🤖 AI Summary
To address low query allocation efficiency, high computational overhead, and unreliable confidence estimation in extractive question answering with large language models under resource-constrained settings, this paper proposes the first learning-based query allocation framework with theoretically optimal latency guarantees. Our method integrates a learning-to-defer mechanism with a theory-driven dynamic scheduling strategy, enabling a multi-expert collaborative inference architecture that adaptively routes incoming queries to specialized submodels. Experiments on SQuADv1/v2 and TriviaQA demonstrate substantial improvements in answer reliability alongside significant reductions in computational cost. Notably, our approach achieves, for the first time, a provably balanced trade-off between accuracy and latency—enabling efficient, scalable, and lightweight deployment of large language models in resource-limited environments.
📝 Abstract
Large Language Models excel in generative tasks but exhibit inefficiencies in structured text selection, particularly in extractive question answering.

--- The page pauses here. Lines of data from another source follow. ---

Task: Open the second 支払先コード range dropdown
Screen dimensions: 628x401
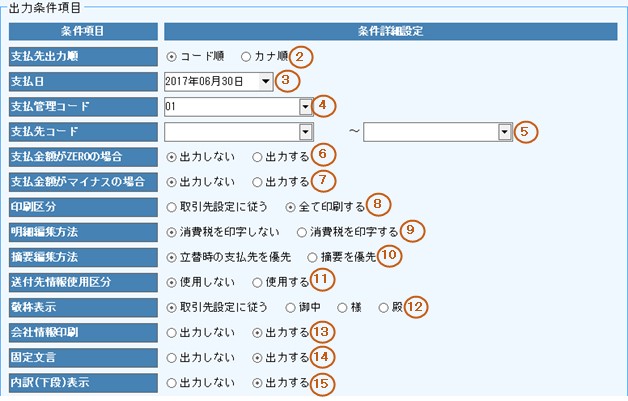Action: [x=504, y=131]
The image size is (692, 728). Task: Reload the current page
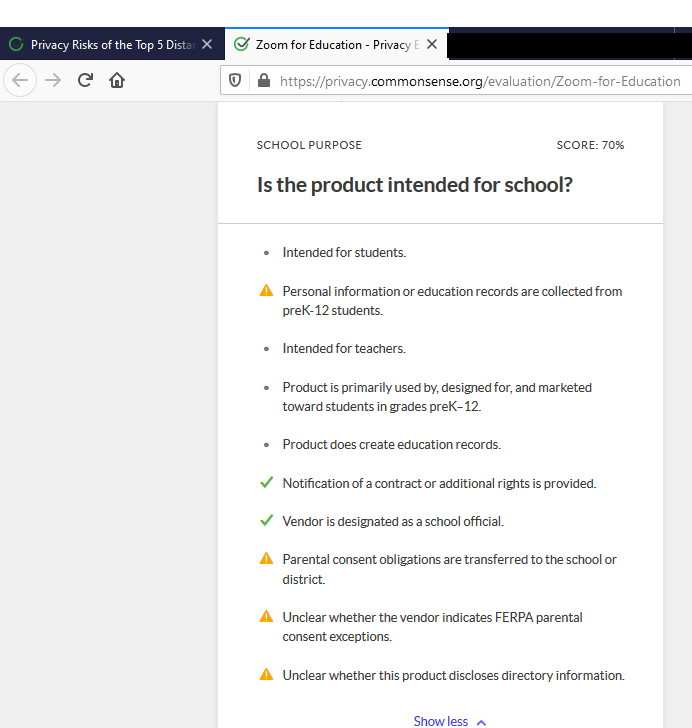tap(85, 80)
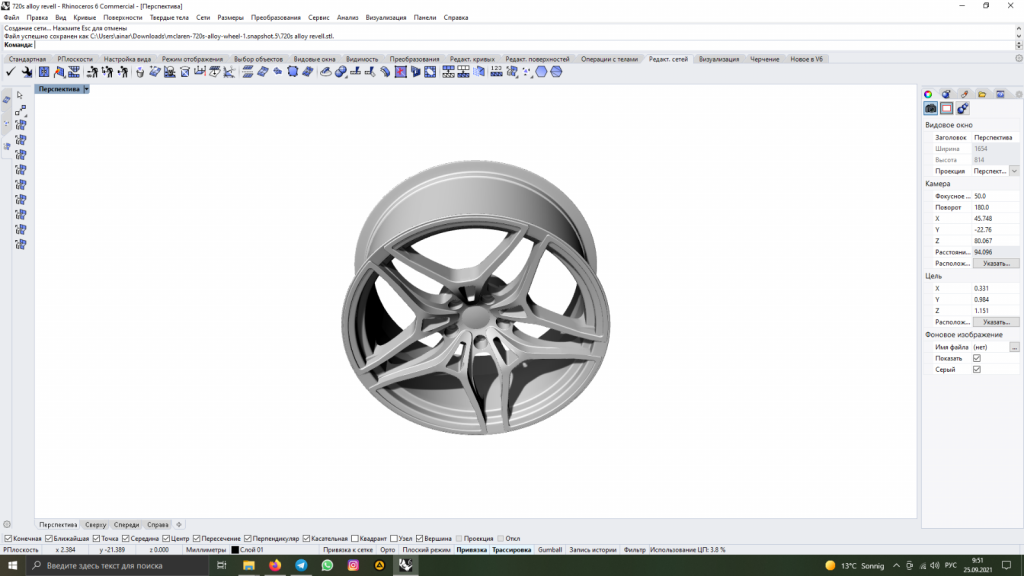Toggle the Квадрант osnap checkbox

[355, 538]
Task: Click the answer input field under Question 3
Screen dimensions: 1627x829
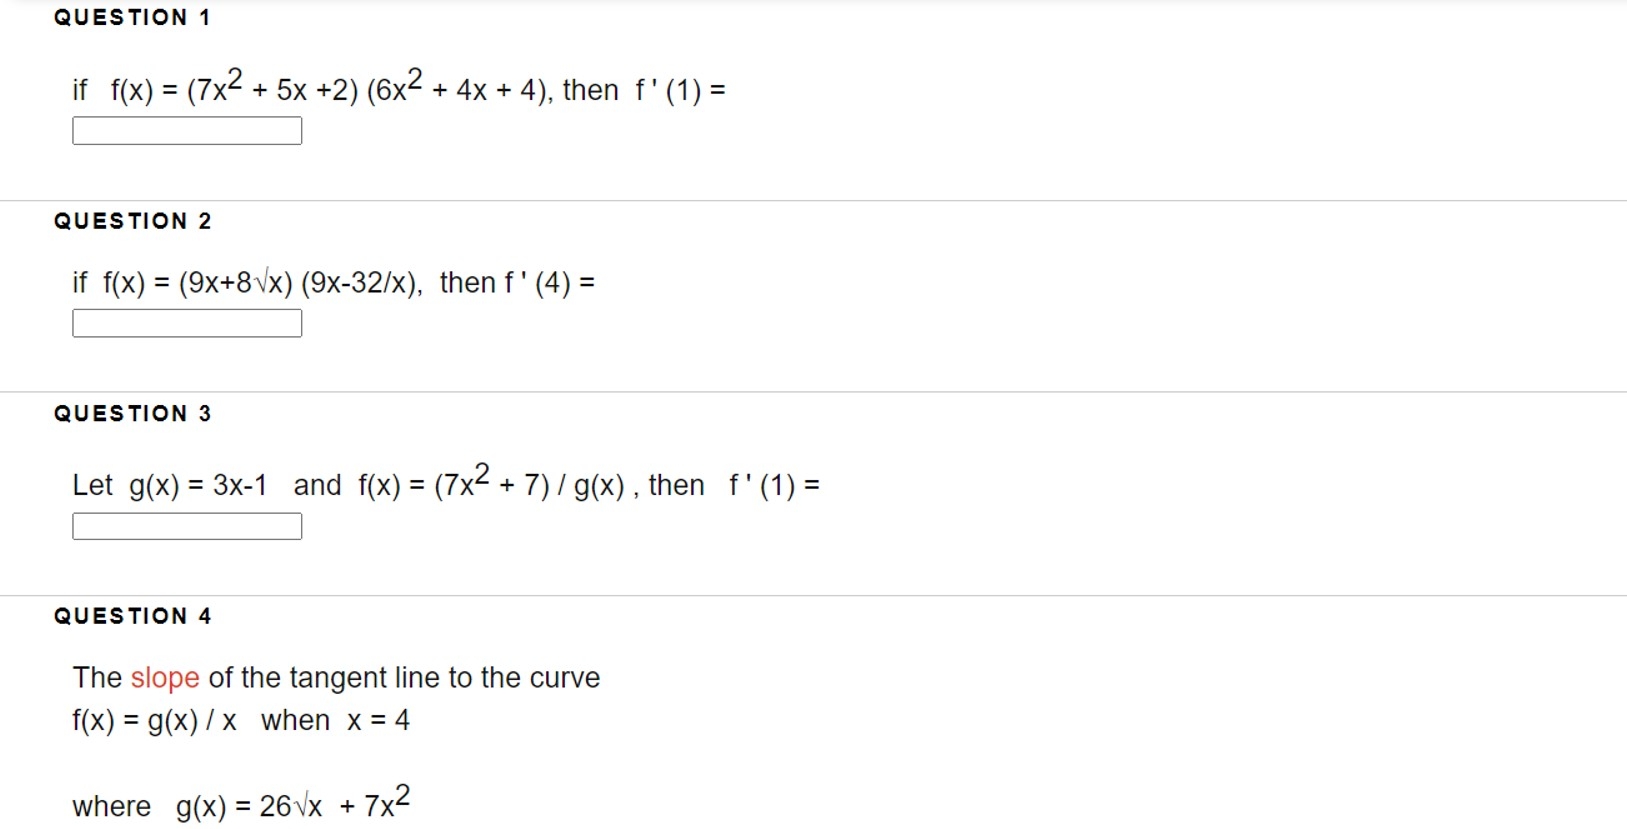Action: point(186,525)
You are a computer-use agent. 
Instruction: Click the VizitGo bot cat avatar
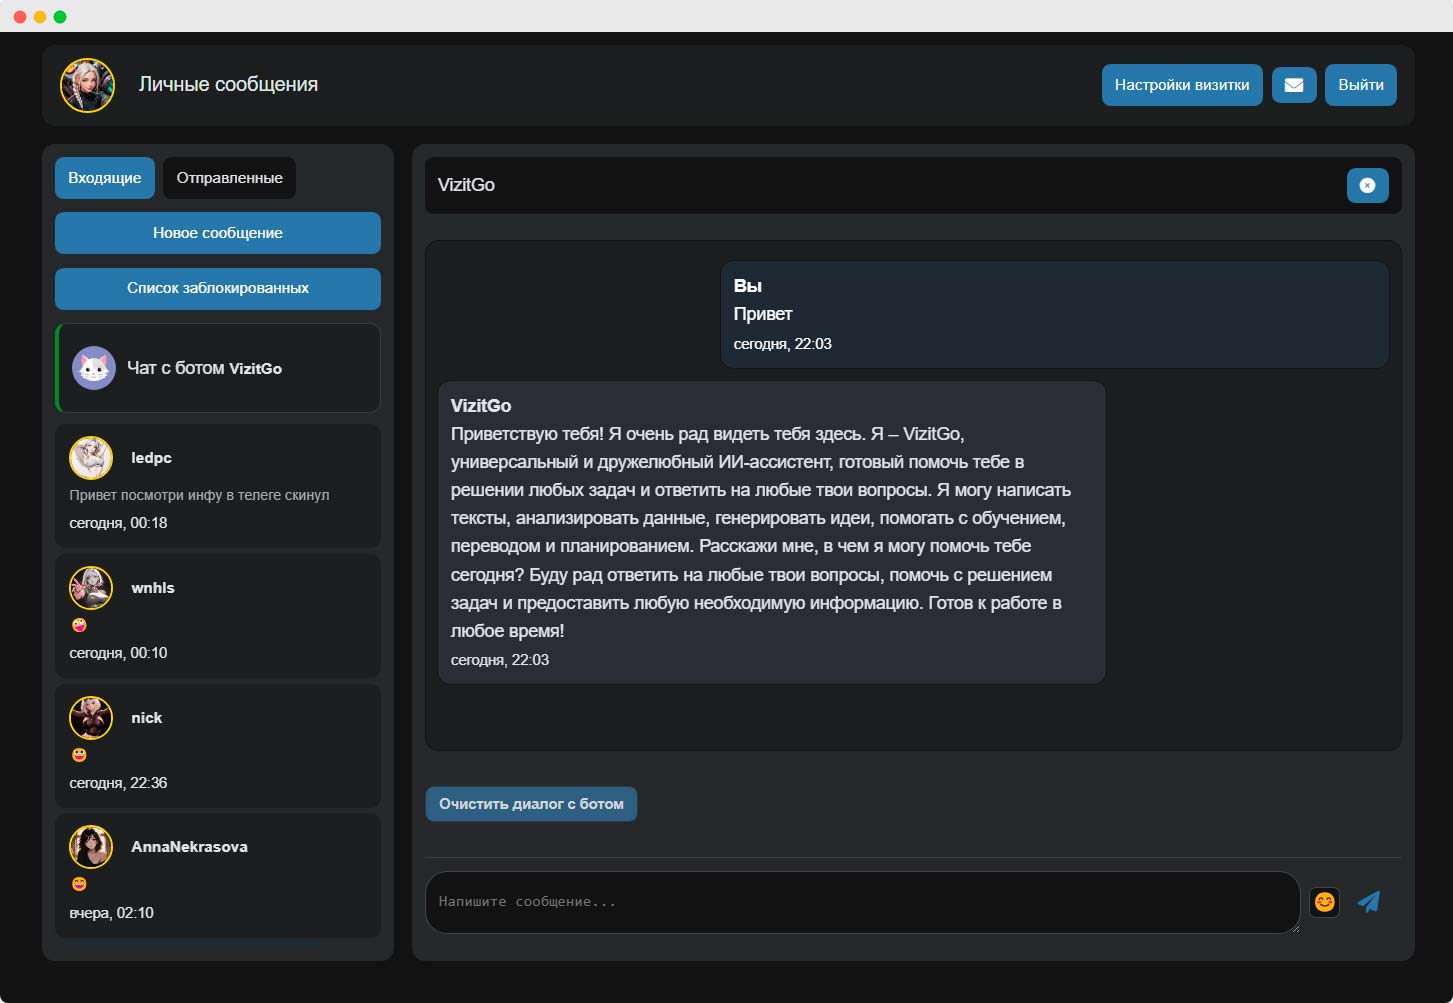(94, 368)
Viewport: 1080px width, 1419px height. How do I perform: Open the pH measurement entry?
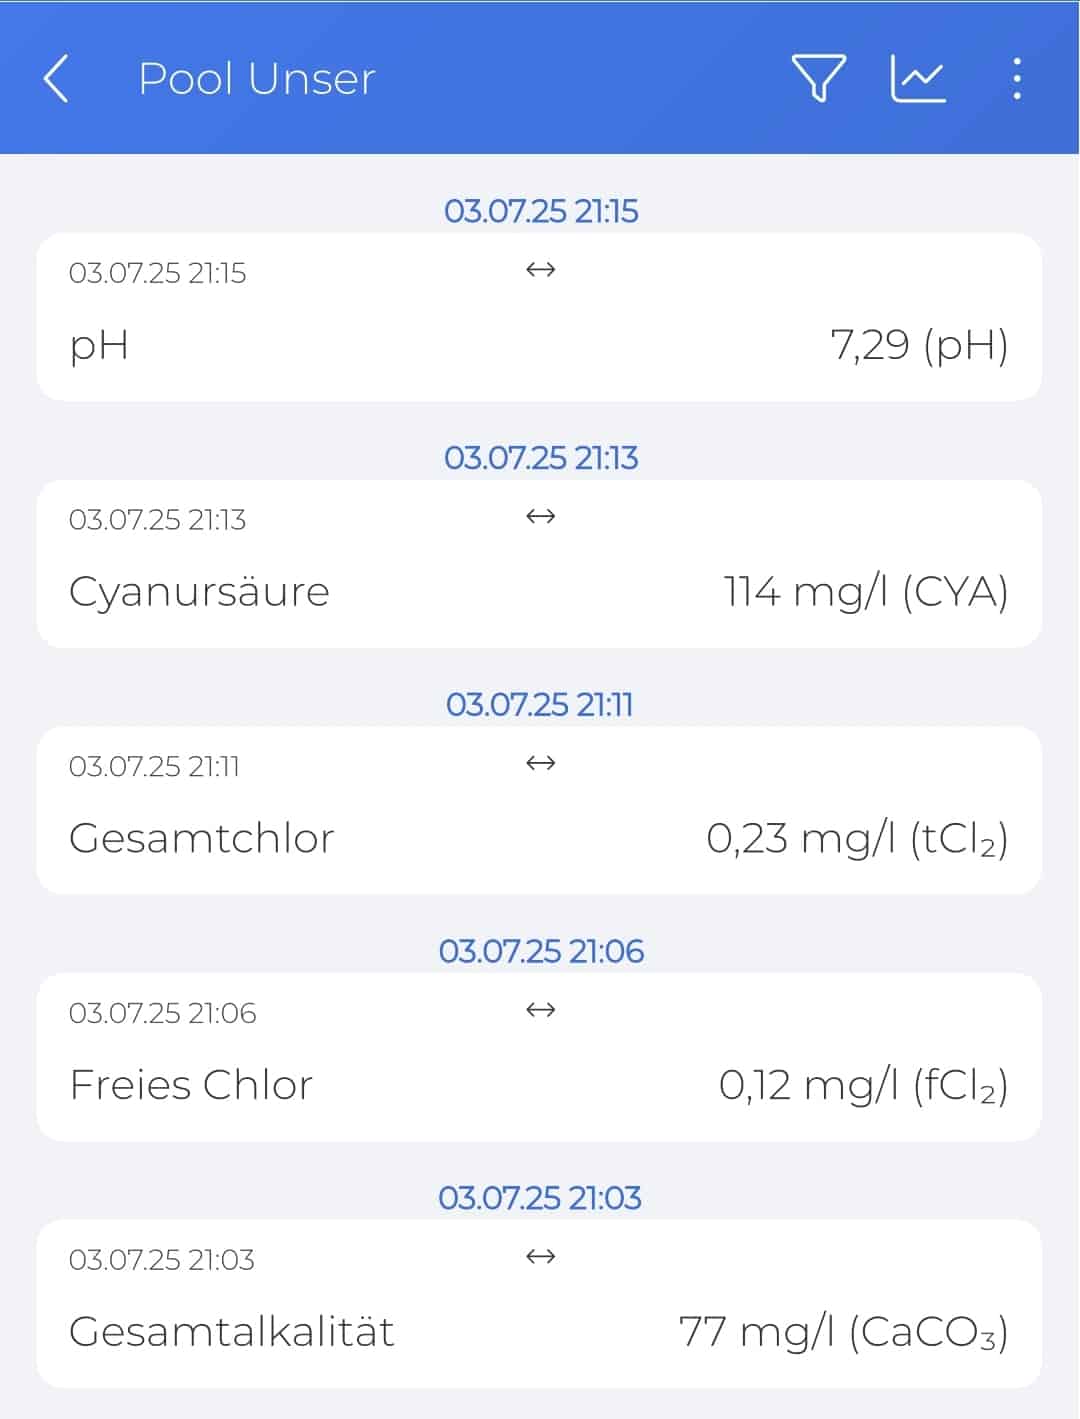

This challenge is magnified in resource-constrained environments, where deploying multiple specialized models for different tasks is impractical. We propose a Learning-to-Defer framework that allocates queries to specialized experts, ensuring high-confidence predictions while optimizing computational efficiency. Our approach integrates a principled allocation strategy with theoretical guarantees on optimal deferral that balances performance and cost. Empirical evaluations on SQuADv1, SQuADv2, and TriviaQA demonstrate that our method enhances answer reliability while significantly reducing computational overhead, making it well-suited for scalable and efficient EQA deployment.